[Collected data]
*** Block opens ***

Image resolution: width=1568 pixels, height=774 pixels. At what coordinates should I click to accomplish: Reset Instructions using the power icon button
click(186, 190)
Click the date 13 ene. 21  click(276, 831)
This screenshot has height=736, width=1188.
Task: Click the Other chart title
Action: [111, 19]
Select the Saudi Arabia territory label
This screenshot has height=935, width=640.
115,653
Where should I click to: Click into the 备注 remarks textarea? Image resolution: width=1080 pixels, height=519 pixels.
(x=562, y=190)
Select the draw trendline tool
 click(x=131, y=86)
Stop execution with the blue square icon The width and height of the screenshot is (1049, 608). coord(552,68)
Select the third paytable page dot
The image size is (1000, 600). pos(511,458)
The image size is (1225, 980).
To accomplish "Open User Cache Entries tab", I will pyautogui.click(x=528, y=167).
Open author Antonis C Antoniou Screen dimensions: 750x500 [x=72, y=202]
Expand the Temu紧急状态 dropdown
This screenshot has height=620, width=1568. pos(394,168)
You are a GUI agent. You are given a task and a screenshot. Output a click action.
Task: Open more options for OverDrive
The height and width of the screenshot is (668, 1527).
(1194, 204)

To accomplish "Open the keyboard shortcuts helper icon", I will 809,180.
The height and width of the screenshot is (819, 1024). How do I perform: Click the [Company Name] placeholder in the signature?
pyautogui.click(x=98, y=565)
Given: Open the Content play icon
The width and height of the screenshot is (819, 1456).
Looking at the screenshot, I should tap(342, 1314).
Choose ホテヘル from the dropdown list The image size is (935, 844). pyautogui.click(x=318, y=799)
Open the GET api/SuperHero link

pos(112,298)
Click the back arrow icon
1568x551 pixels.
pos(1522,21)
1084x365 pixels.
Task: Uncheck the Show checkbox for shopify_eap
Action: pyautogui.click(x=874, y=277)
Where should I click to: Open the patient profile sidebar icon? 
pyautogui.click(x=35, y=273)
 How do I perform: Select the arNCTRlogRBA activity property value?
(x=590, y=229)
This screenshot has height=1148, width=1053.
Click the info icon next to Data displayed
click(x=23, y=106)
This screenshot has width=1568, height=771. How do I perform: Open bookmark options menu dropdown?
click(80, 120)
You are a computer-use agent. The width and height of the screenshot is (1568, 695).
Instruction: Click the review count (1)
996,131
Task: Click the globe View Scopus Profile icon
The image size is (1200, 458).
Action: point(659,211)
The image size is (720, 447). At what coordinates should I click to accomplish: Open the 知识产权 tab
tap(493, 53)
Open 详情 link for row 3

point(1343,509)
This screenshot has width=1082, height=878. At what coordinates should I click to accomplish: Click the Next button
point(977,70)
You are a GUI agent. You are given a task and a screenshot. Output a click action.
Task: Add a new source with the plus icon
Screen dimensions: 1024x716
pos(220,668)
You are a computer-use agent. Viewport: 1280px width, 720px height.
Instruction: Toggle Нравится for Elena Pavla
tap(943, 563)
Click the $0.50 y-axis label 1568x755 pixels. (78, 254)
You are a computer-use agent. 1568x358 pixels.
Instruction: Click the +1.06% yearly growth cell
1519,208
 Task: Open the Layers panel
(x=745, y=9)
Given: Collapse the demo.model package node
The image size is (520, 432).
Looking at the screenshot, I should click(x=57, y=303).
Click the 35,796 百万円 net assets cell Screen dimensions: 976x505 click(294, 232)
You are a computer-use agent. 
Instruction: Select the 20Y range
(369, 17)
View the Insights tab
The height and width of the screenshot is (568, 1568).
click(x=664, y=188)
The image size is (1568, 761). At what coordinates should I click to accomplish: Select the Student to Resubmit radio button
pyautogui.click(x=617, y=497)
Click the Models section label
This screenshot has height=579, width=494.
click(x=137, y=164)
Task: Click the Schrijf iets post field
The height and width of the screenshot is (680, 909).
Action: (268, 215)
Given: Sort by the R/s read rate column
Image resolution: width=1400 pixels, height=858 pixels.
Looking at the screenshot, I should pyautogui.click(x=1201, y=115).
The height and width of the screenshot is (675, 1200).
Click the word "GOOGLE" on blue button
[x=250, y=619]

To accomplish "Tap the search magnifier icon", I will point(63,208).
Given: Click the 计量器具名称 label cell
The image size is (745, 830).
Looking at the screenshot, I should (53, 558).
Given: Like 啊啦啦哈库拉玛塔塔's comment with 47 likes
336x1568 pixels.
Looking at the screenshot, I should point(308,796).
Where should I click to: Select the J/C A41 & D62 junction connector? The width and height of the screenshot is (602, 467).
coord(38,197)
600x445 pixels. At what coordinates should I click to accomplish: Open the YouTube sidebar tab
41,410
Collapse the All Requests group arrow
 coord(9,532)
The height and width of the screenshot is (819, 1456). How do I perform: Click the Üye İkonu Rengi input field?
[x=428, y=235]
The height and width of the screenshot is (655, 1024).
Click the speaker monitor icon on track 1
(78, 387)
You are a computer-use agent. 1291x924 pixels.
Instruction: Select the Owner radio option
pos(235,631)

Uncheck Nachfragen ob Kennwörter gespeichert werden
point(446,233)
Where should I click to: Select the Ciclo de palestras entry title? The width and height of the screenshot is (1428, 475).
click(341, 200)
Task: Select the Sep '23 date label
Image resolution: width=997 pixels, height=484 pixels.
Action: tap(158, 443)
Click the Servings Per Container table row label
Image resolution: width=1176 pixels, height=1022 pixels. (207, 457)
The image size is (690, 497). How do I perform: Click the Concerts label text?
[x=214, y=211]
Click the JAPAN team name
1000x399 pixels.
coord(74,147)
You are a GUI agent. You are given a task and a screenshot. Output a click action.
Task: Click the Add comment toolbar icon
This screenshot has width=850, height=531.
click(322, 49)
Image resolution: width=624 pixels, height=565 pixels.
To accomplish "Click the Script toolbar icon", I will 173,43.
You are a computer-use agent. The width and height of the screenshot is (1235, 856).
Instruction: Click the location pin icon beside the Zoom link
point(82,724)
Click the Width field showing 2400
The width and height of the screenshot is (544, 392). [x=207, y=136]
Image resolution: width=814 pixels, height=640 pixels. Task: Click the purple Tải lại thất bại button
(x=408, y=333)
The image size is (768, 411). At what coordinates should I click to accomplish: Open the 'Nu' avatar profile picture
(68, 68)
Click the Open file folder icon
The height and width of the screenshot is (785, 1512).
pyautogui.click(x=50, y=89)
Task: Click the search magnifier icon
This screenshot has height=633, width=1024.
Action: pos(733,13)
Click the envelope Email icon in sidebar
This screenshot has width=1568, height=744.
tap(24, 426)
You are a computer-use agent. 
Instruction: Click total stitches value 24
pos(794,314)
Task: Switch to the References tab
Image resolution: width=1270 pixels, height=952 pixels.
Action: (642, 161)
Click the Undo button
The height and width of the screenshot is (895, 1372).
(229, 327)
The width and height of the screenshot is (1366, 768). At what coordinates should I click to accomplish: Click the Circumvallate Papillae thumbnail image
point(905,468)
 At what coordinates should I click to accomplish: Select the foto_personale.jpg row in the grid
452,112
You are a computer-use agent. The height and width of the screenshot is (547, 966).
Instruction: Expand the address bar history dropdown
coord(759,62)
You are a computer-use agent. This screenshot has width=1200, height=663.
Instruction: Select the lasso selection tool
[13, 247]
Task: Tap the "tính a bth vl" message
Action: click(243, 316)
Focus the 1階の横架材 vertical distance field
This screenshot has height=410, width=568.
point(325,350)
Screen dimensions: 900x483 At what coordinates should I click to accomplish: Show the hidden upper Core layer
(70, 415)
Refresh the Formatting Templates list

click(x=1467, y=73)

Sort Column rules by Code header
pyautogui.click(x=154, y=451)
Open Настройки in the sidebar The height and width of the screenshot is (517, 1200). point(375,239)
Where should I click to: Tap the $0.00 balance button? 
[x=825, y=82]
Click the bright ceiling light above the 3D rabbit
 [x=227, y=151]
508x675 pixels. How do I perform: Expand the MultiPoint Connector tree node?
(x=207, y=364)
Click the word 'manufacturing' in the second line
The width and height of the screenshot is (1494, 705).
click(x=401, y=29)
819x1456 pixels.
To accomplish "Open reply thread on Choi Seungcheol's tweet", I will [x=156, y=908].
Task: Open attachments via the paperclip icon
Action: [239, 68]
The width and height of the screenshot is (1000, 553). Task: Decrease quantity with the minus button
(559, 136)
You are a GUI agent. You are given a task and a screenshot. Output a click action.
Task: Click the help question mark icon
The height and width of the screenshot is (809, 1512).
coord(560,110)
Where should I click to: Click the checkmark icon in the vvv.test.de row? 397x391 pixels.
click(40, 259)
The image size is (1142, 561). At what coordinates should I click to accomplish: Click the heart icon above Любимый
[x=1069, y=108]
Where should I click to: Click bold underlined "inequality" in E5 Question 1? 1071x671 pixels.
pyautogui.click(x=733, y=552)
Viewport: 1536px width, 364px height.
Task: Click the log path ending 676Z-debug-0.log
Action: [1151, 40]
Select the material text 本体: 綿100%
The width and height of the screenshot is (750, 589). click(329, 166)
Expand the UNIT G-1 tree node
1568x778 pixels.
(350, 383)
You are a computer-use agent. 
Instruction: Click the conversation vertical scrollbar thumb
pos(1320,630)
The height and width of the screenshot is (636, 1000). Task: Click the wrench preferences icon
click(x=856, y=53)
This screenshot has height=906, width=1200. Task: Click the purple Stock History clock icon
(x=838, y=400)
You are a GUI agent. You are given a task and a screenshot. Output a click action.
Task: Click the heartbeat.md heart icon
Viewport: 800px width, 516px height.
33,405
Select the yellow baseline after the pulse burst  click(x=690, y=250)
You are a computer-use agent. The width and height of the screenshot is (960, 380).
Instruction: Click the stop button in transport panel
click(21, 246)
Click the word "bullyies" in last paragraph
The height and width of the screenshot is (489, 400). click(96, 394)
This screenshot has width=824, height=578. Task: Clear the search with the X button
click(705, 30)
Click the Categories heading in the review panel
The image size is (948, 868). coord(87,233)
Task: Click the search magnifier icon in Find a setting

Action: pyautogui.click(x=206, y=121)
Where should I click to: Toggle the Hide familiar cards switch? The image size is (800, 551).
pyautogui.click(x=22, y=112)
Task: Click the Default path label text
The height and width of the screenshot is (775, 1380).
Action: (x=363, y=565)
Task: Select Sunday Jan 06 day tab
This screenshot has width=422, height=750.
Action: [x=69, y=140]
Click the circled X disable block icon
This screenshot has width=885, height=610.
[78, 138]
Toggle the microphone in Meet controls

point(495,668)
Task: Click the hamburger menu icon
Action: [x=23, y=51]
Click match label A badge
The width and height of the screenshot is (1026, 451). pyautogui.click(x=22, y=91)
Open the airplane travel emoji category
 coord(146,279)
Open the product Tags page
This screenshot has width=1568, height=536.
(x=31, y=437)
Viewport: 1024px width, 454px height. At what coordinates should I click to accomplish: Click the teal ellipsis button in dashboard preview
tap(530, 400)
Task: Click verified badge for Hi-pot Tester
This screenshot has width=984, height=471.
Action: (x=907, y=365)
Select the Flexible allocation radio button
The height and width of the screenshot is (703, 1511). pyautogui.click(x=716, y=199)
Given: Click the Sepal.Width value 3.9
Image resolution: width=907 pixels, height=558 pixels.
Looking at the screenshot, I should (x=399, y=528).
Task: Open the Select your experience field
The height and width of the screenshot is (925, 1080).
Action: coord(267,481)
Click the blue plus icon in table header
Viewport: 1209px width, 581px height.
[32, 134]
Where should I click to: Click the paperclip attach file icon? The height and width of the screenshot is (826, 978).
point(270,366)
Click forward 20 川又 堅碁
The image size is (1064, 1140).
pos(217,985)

*** Block closes ***

How to complete this task: From the entries above, return each line with the word "toolbar" in it.

Exercise answer:
Task: Click the Add comment toolbar icon
To accomplish "Click the Script toolbar icon", I will 173,43.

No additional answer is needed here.